Excerpt to read:
In contrast with that demonry, you would never know from the media accounts that this same person once started a foundation specifically to give low-income children greater access to quality education options. And that this foundation has given financial aid to more than 400,000 low-income families to allow them to take their children out of schools where they weren’t getting a good enough education, and put them into schools they felt would be better for them.1 Out of 50 different articles on Betsy DeVos, only 1 of them mentioned any of this.

As for the children left attending traditional public schools, the articles said that DeVos’ policies would “devastate”, “severely harm”, “break”, or even “destroy” public schools. This sounds horrifying, and can only lead readers to believe that school choice will mean awful things for the educations of public school students... Yet, in not one article was there any discussion of how public school student achievement has actually been affected by school choice in the past.

Many of the top articles also seemed to imply that DeVos’ school choice policies would particularly hurt poor and/or minority students. Here are some examples:
  • “these schemes do nothing to help our most-vulnerable students while they ignore or exacerbate glaring opportunity gaps”
  • “would pull resources from struggling public schools”
  • “lower-income students were effectively segregated into poorer-performing schools”
  • “civil rights groups like the NAACP have expressed concern that low-income children and children of color suffer when oversight is scaled back”
  • “the NAACP has demanded a moratorium on charter expansion nationally”
  • “Betsy DeVos and other Republican lawmakers do not value quality education for black and brown children”

Yet, while many of the articles mentioned DeVos’ support of charter schools and voucher programs, not a single article pointed out that charter schools and voucher programs are mainly serving poor and minority students.2 Nor did any of the articles mention how well these programs have worked for poor and minority students.

Given the well-known achievement gaps that exist along lines of race/ethnicity and household income, the fact that school choice is being utilized by so many students who are underperforming their peers -- and whether or not it is working for them -- seem like pretty important aspects of the story to be left out of the news coverage entirely.3

So, it isn’t surprising that so many people are up-in-arms over Betsy DeVos, given how detestable the media made her seem... and given the fact that so much of the story of school choice has been left untold.



In the Upton/Druid Heights neighborhood in inner-city Baltimore, graduation parties are thrown for kids graduating 5th grade. Because, as one school director puts it, there’s no guarantee these kids will even survive childhood to get the chance to celebrate higher achievements. “It’s not just, ‘Oh my kid isn’t going to college.’ It’s ‘Will my child even be around, even be alive, to have those milestones?’”

Data section:

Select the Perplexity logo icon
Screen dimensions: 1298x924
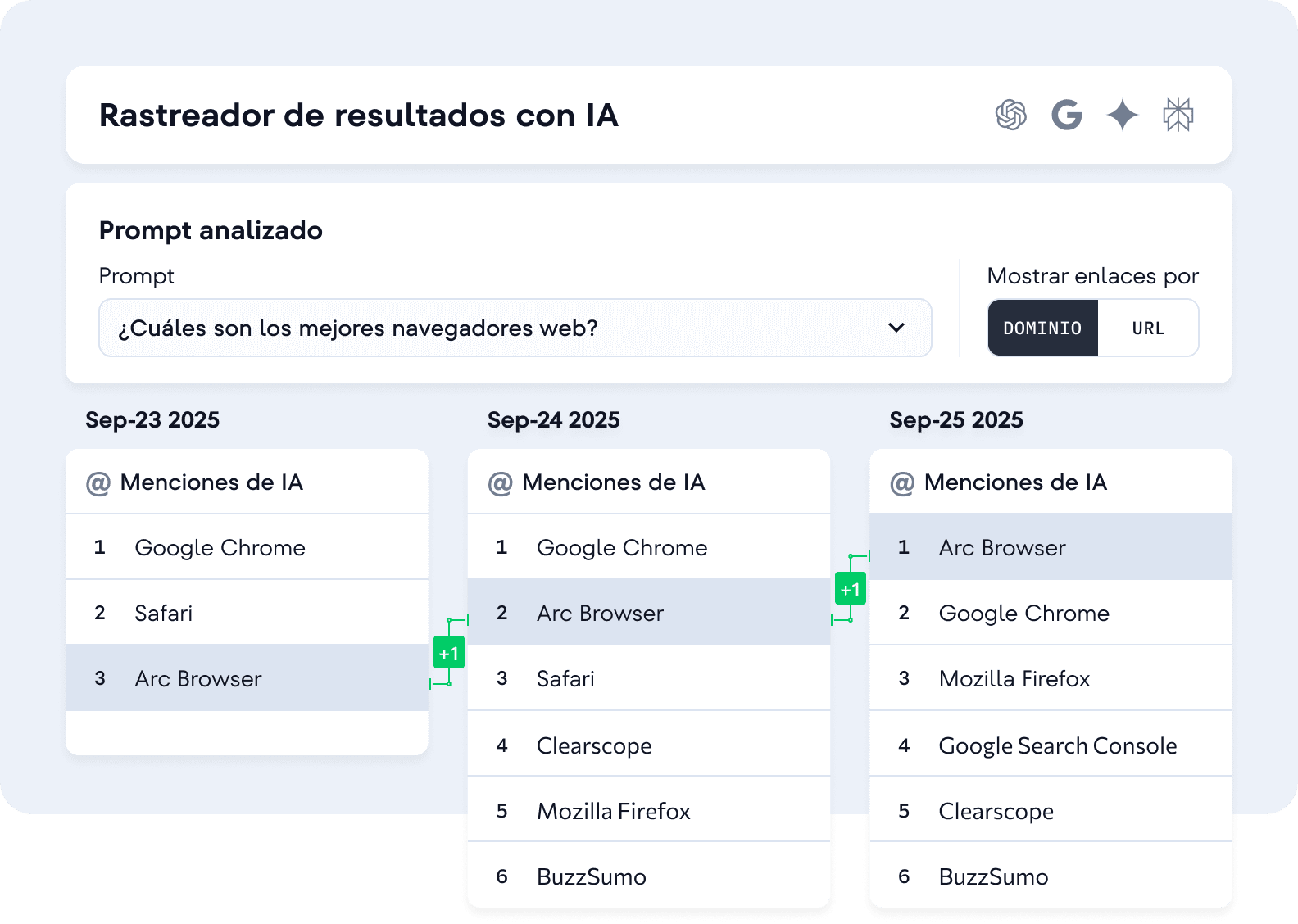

Directive 1: In the passage on media coverage of Betsy DeVos, which words did the articles use for what her policies would do to public schools?
Directive 2: Proceed with the passage on media coverage of Betsy DeVos, picking up right after its last sentence.
The lines have nothing to do with the passage about media coverage of Betsy DeVos.

Task response 1: "devastate", "severely harm", "break", "destroy"

Task response 2:
43% of the kids in this neighborhood say they witness physical violence one to three times a week, and 40% of them know someone with a gun. 1 in 3 children said they knew someone under the age of 19 who was killed by violence.

For these children -- surrounded by violence, and faced with far too many examples of lives cut short, either by death or by drugs and crime -- getting a better education or a better school experience is not just a nice-to-have. It may be a matter of life and death. And it’s the best chance many of these kids have of making something of themselves, of gaining confidence and getting inspired to reach for what they want and achieve it! We owe it to these kids to think of school choice in terms of the impact it’s having for them academically.

For years now, some families have been choosing to take their kids out of traditional public schools and enroll them in nearby charter schools instead -- an option open to them through school choice. A recent national study, conducted by a leading research organization in education, tracked the progress of individual charter school students over time and compared it to the progress of public school students with the same demographics and same starting point academically. The study found that charter schools have had a positive impact on academic achievement for the following students:
  • Students living in poverty, on average, gained an additional 3-4 weeks of learning per year in both reading and math, compared to public school students also living in poverty
  • Black students gained an additional 3 weeks of learning per year, in both subjects
  • Black students living in poverty gained an additional 6-7 weeks of learning per year, in both subjects
  • Hispanic students living in poverty gained an additional 3-4 weeks of learning per year, in both subjects
  • Hispanic English Language Learners gained an additional 8-10 weeks of learning per year, in both subjects

These are remarkable gains for hundreds of thousands of poor and minority children across the country. And these gains aren’t even the extent of what charters are doing for some kids. Right in our backyard (and right by those protesters, funny enough), students in D.C. charters gained an astonishing 3½ and 5 months of learning per year in both reading and math.

In DeVos’ home state of Michigan, the average charter student gained an additional 2 months of learning per year in both reading and math, after starting far behind their peers in both subjects.

Voucher programs, too, have been studied as to their impact on student achievement. In certain states, vouchers are available to help low-income students attend private/religious schools instead of their local public schools, by covering a portion of the private school tuition. It’s paid for with the tax dollars that would’ve gone toward funding their education in public school.

Just last year, researchers published a “systematic review of systematic reviews” of voucher programs. Not the most exciting thing I’ve ever read, but it did give a clear consensus: vouchers generally produce modest achievement gains, or neither gains nor losses, for participating students. One review summed it up this way: “Voucher studies, generally of high quality, indicate a slightly positive impact, particularly for African American students.”

More recently, studies have found negative achievement effects for participants of voucher programs in Ohio, Indiana, and Louisiana -- which are some of the first negative studies to come out on vouchers.

Not every student who participates in school choice will be better off for it. Like all choices in life, we don’t always make the right one. But if there’s one thing to take away from the studies on school choice, it’s that many minority students living in poverty have made real strides academically. And I’m sure their parents are thankful that they had a choice in the matter.



Going back now to the central argument against school choice -- that it drains money from the public schools, damaging them and hurting the kids who remain there -- there now have been plenty of instances of school choice having been implemented over the past few decades, in many different areas in the country. So I spent some time looking for evidence that school choice has been hurting public school students academically.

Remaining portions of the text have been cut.